GNOME Bugzilla – Bug 762052
ncurses text gets shifted with unicode Japanese characters
Last modified: 2016-10-13 20:28:41 UTC
Scrolling over lines in ncurses interfaces with specific Japanese characters/character combinations results in text and colors getting shifted. Some text in the same line as troublesome Japanese characters gets shifted left while the color of the shifted text gets inverted with the background color. Version of vte is 0.42.4. Steps to reproduce: - Open an ncurses program like ranger or ncmpcpp - Find files with Japanese characters - Scroll over them Actual results: Text gets shifted and colors get inverted Expected results: Normal rendering of text, background, and colors like other non-Japanese text Does this happen every time? It occurs with specific Japanese characters and/or specific character combinations. It can be repeated with following Japanese text reliably: 'BLUNTSIDE - 若いジー - 01 イントロ.flac' 'BLUNTSIDE - 若いジー - 02 幸せの施設.flac' 'BLUNTSIDE - 若いジー - 03 ビーチ.flac' 'BLUNTSIDE - 若いジー - 04 魂.flac' 'BLUNTSIDE - 若いジー - 05 若いジー (REDUX).flac' 'BLUNTSIDE - 若いジー - 06 ドライブ.flac' 'BLUNTSIDE - 若いジー - cover.png' The problem might not show up with other Japanese text.
Created attachment 321163 [details] viewing ncmpcpp in vte
Created attachment 321164 [details] viewing ranger in vte
*** Bug 762051 has been marked as a duplicate of this bug. ***
What's the behavior in other terminal emulators (e.g. xterm)? This looks to me like a bug either in ncurses, or in the said apps.
The problem doesn't show up in urxvt.
Could you please attach screenshots highlighting the difference? For me, it looks broken in urxvt too. What happens in xterm? xterm is our reference, urxvt feels to me like the black sheep of terminal emulators (doing most of the things differently than all other terminals).
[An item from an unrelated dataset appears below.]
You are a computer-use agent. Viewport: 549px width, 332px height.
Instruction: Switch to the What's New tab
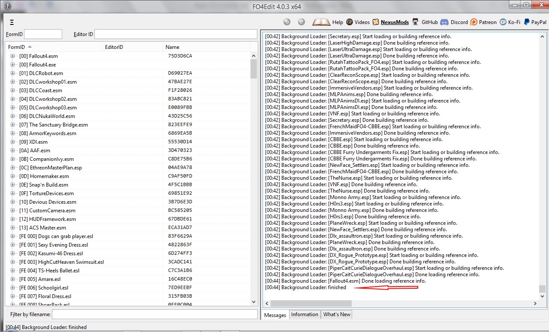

Created attachment 321173 [details] viewing ncmpcpp in urxvt
Created attachment 321174 [details] viewing ranger in urxvt
Created attachment 321175 [details] viewing ncmpcpp in xterm
Created attachment 321176 [details] viewing ranger in xterm
The problem doesn't show up in xterm either.
For me it's equally buggy in all three emulators. What's the output of the "locale" command in each?
In urxvt: LANG=en_US.UTF-8 LC_CTYPE="en_US.UTF-8" LC_NUMERIC="en_US.UTF-8" LC_TIME="en_US.UTF-8" LC_COLLATE="en_US.UTF-8" LC_MONETARY="en_US.UTF-8" LC_MESSAGES="en_US.UTF-8" LC_PAPER="en_US.UTF-8" LC_NAME="en_US.UTF-8" LC_ADDRESS="en_US.UTF-8" LC_TELEPHONE="en_US.UTF-8" LC_MEASUREMENT="en_US.UTF-8" LC_IDENTIFICATION="en_US.UTF-8" LC_ALL= vte: LANG=en_US.UTF-8 LC_CTYPE="en_US.UTF-8" LC_NUMERIC="en_US.UTF-8" LC_TIME="en_US.UTF-8" LC_COLLATE="en_US.UTF-8" LC_MONETARY="en_US.UTF-8" LC_MESSAGES="en_US.UTF-8" LC_PAPER="en_US.UTF-8" LC_NAME="en_US.UTF-8" LC_ADDRESS="en_US.UTF-8" LC_TELEPHONE="en_US.UTF-8" LC_MEASUREMENT="en_US.UTF-8" LC_IDENTIFICATION="en_US.UTF-8" LC_ALL= xterm: LANG=en_US.UTF-8 LC_CTYPE="en_US.UTF-8" LC_NUMERIC="en_US.UTF-8" LC_TIME="en_US.UTF-8" LC_COLLATE="en_US.UTF-8" LC_MONETARY="en_US.UTF-8" LC_MESSAGES="en_US.UTF-8" LC_PAPER="en_US.UTF-8" LC_NAME="en_US.UTF-8" LC_ADDRESS="en_US.UTF-8" LC_TELEPHONE="en_US.UTF-8" LC_MEASUREMENT="en_US.UTF-8" LC_IDENTIFICATION="en_US.UTF-8" LC_ALL=
Isn't this simply due to these programmes using the standard ncurses library instead of ncursesw library?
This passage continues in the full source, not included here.